Swift is a fast, safe and a fun language to code in with full stack potential and great community support. It is about 2.6 times faster than Objective-C according to Apple, however, some studies indicate that the difference is not that dramatic. Swift code is easier to maintain as there are no separate interface and implementation files, the syntax is shorter and the language supports dynamic frameworks.
The language has grown significantly and has been adopted by a large number of developers. It is the 6th most loved language according to StackOverflow Developer Survey 2018. For a language released in just 2014, the adoption rate is phenomenal.
Those are some of the benefits of Swift, now let us look at the drawbacks from a developers’ perspective. Swift is still not mature and is like a moving target with major changes being introduced with every new release. One of the key problems articulated by many developers is the lack of backward compatibility with older language versions and the version-lock which means there can be only a single version of Swift in the entire project and its external dependencies.

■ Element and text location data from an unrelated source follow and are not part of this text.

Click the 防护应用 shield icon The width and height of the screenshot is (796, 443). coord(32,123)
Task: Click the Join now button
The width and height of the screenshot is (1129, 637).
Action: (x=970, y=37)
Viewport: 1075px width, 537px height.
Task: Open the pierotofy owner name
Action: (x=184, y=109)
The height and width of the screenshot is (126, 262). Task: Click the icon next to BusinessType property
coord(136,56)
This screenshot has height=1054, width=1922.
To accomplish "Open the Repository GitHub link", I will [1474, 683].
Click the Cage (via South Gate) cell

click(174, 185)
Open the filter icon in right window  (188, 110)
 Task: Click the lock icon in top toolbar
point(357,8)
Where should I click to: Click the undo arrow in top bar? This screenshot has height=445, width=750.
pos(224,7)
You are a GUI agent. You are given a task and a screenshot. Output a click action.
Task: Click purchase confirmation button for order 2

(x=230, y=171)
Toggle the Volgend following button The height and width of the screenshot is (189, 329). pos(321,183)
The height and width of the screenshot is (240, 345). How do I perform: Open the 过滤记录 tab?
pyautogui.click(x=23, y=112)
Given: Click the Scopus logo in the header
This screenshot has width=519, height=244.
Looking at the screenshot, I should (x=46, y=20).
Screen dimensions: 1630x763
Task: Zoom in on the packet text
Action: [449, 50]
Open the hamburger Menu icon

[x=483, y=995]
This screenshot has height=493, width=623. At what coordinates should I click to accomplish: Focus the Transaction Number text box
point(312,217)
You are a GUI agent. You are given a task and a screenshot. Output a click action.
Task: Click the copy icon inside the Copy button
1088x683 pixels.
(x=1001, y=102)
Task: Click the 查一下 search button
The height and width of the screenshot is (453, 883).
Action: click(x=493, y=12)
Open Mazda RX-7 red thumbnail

Consequently, developers are forced to completely rewrite their projects if they want to switch to the latest Swift version and update their external dependencies. For developers who make frameworks, they have to update their framework for every new Swift version and they cannot distribute it as a binary precompiled framework.
Luckily the Swift team and the Open-Source community are working on this issue and are expected to address this in the next major release of Swift i.e. Swift 5.0, having been pushed forward since Swift 3.0.